Da wird ausgiebig und melodramatisch von Verschollenen berichtet, die unverhofft aus fernen Erdteilen zurückkehren und durch ihr Erscheinen ehemalige Ehefrauen oder Ehemänner in Verwirrung stürzen, von Liebesaffären mit Zwillingsschwestern und von den dubiosen Lebensverhältnissen, die im Zuge der Kriegsereignisse Menschen trennten und neu vereinten und für die seltsamsten Konstellationen sorgten. Oft ist hier nicht mehr zwischen sachlicher Berichterstattung und Suche nach menschlichen Sensationen zu unterscheiden, wie überhaupt seit Ende 1949 in der "Constanze" bei der Schilderung von Beziehungsaffären, trotz allem Einsatz für fortschrittliche Moralauffassungen und die Gleichberechtigung und Selbständigkeit der Frau, eine gewisse Effekthascherei nicht zu verkennen ist. Im Gegensatz zur eher theoretischen und bisweilen trockenen, aber durchweg sehr ernsthaften und engagierten Berichterstattung vor allem in der >Welt der Frau<, überwiegt in der Constanze jetzt das Bemühen, durch aufreißerische Themen in entsprechender Aufmachung Leser(innen) anzusprechen, menschliche Schicksale als kleine Dramen möglichst mit Happy End zu vermarkten. Diese Tendenz nimmt paradoxerweise zu, je mehr sich die realen Verhältnisse normalisieren. Noch sind es die kleinen Leute, deren Geschicke beschrieben werden, weil sie ungewöhnlich und aufregend genug sind, um die Leser zu interessieren, auch weil in dieser Zeit Identifikation mit Schicksalsgenossen gefragt ist. Die übersteigerte Dramatisierung dieser Schicksale zeigt jedoch bereits den Weg hin zur Darbietung des mal glanzvollen, mal unglücklichen Lebens und Liebens der Prominenz aus Showgeschäft und Hochadel - Themen, die in späteren Jahren für Schlagzeilen sorgen sollten.
6. Schlußbemerkung
Es stellt sich abschließend die Frage nach der Öffentlichkeit der untersuchten Frauenzeitschriften in dieser Zeit. Diese Frage läßt sich nur unter einem Vorbehalt beantworten, denn die geführten Auseinandersetzungen spielten sich eher in einem kleinen elitären Rahmen ab, da die meisten der damals erscheinenden Frauenzeitschriften nur eine geringe Auflage hatten.
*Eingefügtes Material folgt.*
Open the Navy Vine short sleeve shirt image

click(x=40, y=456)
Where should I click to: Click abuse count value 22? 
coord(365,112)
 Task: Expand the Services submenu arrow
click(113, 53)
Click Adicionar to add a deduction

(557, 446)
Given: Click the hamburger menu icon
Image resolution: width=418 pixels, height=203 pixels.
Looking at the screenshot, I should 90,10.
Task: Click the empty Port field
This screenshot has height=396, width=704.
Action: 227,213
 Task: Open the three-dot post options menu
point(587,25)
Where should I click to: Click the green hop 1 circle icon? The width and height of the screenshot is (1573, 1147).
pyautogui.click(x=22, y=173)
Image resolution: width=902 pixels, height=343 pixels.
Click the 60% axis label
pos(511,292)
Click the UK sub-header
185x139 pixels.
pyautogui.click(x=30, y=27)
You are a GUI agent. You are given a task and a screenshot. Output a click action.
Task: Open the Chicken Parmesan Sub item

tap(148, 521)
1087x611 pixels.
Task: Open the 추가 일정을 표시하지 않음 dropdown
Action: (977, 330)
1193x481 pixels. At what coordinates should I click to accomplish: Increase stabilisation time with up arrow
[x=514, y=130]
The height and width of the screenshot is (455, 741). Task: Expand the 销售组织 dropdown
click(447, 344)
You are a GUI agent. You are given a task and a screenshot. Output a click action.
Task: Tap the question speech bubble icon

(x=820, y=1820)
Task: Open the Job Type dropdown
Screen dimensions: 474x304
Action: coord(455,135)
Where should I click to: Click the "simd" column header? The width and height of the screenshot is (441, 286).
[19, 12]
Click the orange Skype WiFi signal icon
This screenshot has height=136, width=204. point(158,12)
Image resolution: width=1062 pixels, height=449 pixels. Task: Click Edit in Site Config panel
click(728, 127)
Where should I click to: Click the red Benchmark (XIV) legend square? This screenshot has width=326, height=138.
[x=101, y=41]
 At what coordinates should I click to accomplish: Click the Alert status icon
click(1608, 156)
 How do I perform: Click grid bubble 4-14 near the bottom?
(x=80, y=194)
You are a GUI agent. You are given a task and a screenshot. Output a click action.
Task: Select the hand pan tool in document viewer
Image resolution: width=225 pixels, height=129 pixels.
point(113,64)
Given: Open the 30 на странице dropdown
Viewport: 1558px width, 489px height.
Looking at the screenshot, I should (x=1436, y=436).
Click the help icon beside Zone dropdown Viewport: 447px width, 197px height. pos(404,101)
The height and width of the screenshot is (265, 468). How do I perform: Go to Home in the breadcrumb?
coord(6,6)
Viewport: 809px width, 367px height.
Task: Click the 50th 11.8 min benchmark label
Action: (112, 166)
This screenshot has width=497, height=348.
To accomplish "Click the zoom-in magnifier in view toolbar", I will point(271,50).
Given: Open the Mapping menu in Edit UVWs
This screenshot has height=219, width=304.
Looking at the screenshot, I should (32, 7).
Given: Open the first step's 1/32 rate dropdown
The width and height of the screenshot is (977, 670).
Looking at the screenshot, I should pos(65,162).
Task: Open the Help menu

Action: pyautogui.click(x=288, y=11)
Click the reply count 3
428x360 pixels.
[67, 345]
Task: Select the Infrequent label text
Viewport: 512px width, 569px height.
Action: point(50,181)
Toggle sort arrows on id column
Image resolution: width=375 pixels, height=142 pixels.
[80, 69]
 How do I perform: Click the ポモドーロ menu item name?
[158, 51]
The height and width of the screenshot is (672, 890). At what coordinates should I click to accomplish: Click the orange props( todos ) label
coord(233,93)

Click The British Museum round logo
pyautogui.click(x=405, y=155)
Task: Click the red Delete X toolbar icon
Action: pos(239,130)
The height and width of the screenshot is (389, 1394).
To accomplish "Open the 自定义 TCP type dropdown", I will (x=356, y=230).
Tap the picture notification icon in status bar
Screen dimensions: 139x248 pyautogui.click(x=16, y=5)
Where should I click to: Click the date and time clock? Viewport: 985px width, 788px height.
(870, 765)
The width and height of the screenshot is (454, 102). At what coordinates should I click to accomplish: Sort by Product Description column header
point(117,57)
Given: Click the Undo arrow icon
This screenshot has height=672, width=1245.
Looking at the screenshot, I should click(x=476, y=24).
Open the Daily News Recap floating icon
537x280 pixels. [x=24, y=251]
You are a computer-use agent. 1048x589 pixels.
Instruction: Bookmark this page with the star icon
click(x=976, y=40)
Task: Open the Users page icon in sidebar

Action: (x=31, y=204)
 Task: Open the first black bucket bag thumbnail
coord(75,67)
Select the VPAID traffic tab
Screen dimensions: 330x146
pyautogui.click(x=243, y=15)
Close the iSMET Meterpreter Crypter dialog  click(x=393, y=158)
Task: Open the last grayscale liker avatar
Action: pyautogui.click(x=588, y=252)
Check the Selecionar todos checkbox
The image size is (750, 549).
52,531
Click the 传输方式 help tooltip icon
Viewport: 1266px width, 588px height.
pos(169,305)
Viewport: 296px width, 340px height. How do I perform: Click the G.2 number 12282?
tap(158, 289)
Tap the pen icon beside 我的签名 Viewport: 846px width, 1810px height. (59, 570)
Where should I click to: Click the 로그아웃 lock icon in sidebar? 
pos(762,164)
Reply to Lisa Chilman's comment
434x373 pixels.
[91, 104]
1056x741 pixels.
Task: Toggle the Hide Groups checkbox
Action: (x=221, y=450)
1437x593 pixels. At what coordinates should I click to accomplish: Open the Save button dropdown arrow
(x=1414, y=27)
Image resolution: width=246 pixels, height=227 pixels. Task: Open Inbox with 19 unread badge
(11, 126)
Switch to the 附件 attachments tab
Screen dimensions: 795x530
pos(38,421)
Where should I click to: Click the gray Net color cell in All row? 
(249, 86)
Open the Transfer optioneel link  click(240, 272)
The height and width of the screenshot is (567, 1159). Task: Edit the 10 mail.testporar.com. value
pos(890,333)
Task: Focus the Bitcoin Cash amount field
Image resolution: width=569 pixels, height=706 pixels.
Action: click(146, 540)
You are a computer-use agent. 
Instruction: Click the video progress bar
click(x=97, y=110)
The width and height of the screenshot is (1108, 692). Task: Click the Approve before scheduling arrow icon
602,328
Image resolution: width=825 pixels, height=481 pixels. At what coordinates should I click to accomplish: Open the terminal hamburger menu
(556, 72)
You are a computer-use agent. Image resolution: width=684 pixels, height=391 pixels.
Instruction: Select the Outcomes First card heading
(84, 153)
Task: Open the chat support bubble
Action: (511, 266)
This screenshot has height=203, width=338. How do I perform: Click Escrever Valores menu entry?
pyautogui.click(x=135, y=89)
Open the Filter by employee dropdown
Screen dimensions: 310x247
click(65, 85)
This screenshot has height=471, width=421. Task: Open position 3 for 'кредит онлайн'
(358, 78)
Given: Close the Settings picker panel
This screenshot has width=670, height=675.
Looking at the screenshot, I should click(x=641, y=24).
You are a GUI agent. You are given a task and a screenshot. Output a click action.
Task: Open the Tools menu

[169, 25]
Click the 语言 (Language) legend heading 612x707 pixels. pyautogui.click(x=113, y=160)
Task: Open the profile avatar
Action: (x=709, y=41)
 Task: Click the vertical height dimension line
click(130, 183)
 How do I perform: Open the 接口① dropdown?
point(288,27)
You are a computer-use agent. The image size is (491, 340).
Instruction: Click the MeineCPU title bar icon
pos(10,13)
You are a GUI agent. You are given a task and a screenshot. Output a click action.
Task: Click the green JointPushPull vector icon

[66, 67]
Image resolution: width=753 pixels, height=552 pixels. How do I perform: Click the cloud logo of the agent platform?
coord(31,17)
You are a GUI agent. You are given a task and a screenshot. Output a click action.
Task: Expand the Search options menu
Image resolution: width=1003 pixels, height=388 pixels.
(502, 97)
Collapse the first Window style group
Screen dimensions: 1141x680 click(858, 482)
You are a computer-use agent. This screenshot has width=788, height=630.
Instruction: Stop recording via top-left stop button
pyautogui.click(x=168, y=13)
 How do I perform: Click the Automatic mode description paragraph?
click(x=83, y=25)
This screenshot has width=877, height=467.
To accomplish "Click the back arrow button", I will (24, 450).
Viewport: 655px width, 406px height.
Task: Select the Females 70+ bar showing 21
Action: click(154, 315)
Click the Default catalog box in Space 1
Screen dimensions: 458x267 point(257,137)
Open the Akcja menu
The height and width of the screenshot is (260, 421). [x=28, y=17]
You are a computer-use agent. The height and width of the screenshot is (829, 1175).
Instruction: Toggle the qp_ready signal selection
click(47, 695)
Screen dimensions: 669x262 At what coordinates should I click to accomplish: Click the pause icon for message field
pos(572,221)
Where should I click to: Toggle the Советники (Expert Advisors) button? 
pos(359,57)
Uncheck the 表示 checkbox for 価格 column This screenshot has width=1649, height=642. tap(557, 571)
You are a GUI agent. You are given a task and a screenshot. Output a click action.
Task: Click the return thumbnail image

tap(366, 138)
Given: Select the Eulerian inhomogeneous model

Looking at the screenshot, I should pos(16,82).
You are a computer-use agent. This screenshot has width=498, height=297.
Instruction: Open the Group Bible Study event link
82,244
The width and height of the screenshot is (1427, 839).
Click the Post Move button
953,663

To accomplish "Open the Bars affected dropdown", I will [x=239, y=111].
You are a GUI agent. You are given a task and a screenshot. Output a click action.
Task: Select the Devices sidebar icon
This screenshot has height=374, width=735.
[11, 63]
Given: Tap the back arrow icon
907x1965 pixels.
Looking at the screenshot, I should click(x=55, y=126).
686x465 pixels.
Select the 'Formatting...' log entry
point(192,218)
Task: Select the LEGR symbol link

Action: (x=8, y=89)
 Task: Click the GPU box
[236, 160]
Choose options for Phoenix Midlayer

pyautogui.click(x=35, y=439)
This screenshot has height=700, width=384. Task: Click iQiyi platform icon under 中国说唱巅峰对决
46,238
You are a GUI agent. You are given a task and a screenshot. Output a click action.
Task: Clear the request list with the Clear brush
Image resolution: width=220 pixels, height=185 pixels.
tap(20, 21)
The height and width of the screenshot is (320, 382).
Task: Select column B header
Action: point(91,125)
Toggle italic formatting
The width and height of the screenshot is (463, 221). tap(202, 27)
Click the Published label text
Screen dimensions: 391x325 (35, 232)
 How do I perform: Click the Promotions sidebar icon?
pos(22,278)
Die Zeitschriften, die, wie sich in den Auflagenziffern zeigt (>Sie< 125 000 und >Constanze< 390 000), Massenwirkung erzielten, wandten sich nach 1949 statt abgehobener theoretischer Erörterungen eher pragmatischen Themen zu. Die Sie beschäftigte sich überwiegend mit Themen, die die Bevölkerung von Berlin oder direkt das tagespolitische Geschehen betrafen, und die Constanze suchte durch bildhafte und blumige Gestaltung, einfache Sprache und spektakuläre Themen die Aufmerksamkeit breitester Leserkreise zu gewinnen, was ihr ja auch schnellstens gelang.
Daß dieser Weg der Constanze sich kommerziell durchsetzte, Mode und Haushaltsthemen immer mehr in den Vordergrund traten und die eher in die Breite gehende, rationale Auseinandersetzung über die Lage der Frau verdrängten, ist auf der einen Seite das Versagen der Frauen selbst, aber doch vor allem auf die allgemeinen sozialen und politischen Veränderungen zurückzuführen, in deren Verlauf sich auch die traditionelle Ehe und Familie in Deutschland wieder festigen konnte.